◆ What the task asks ◆
Transcribe every entry verbatim; omit pictures.

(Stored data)
<<<<

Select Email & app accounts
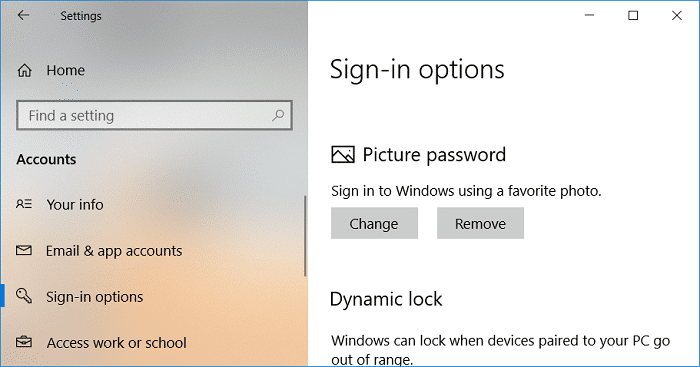Image resolution: width=700 pixels, height=367 pixels. [114, 251]
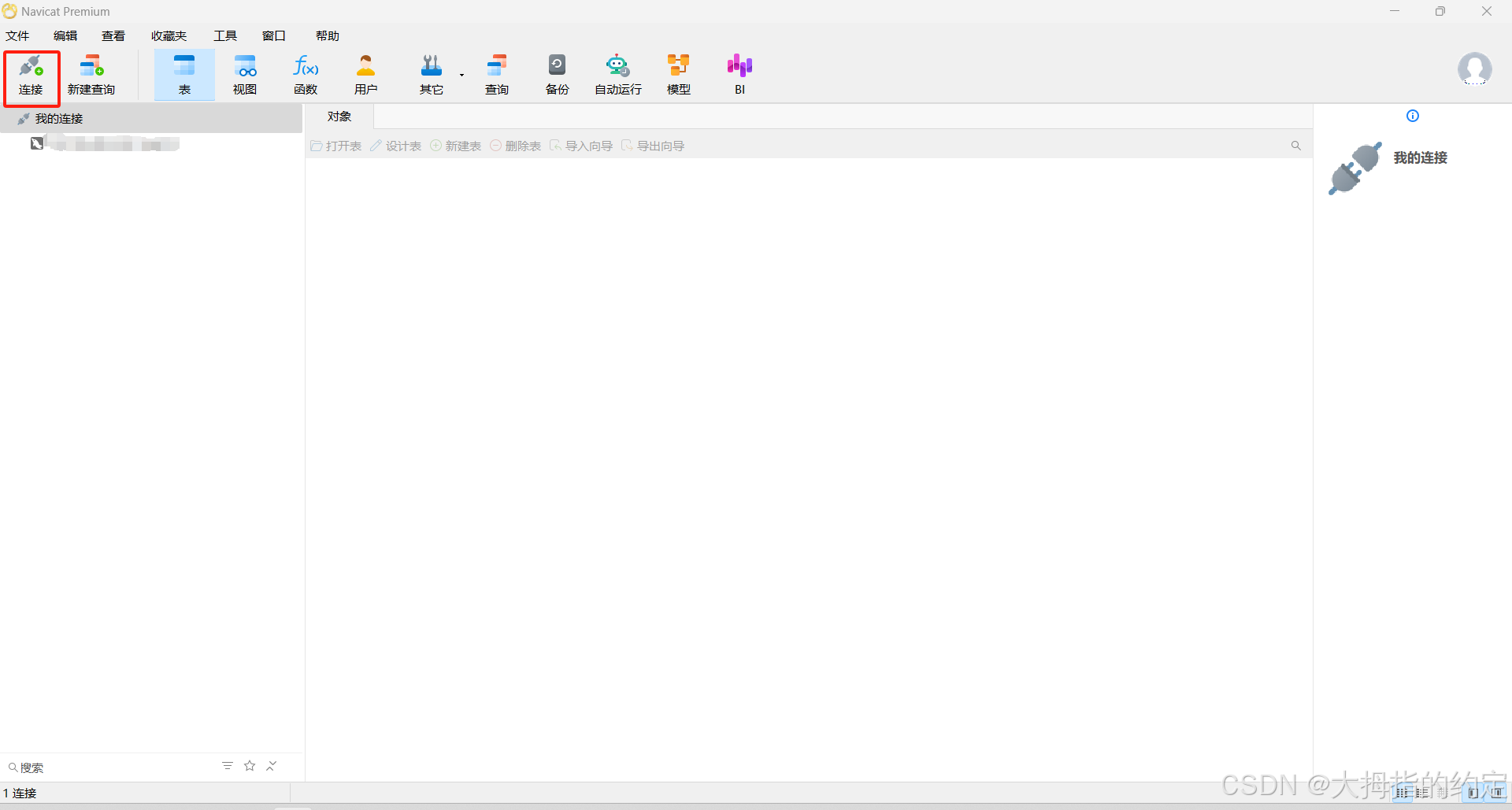
Task: Collapse all connections in the navigation pane
Action: tap(272, 766)
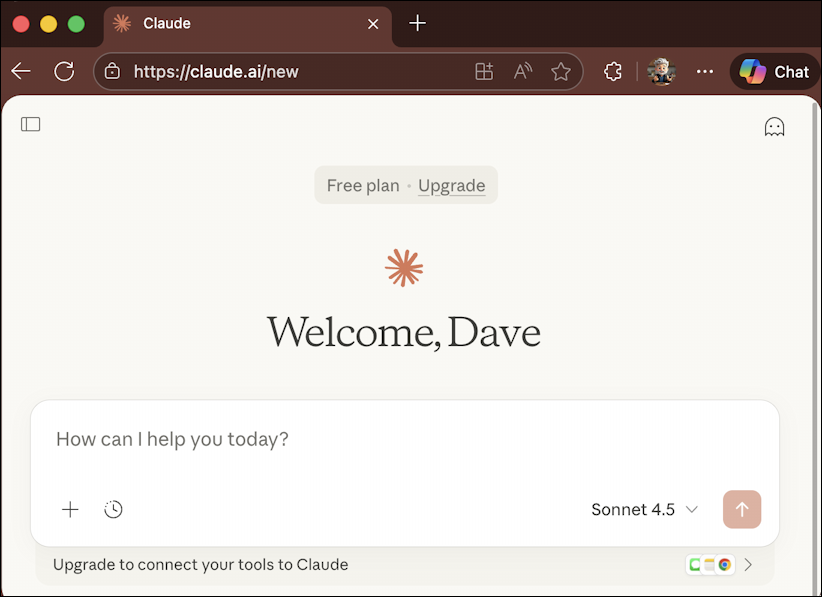This screenshot has height=597, width=822.
Task: Open the attachment plus icon in the prompt box
Action: [70, 509]
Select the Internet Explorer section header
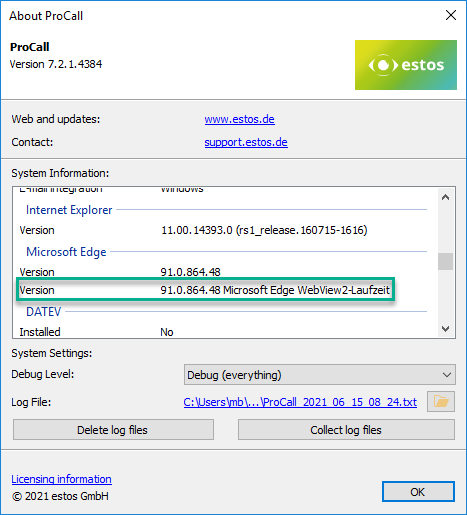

>>>>

◆ Response ◆
Select Email & app accounts
Image resolution: width=700 pixels, height=367 pixels. [114, 251]
Task: Collapse all connections in the navigation pane
Action: tap(272, 766)
This screenshot has height=597, width=822.
Task: Open the attachment plus icon in the prompt box
Action: [70, 509]
Select the Internet Explorer section header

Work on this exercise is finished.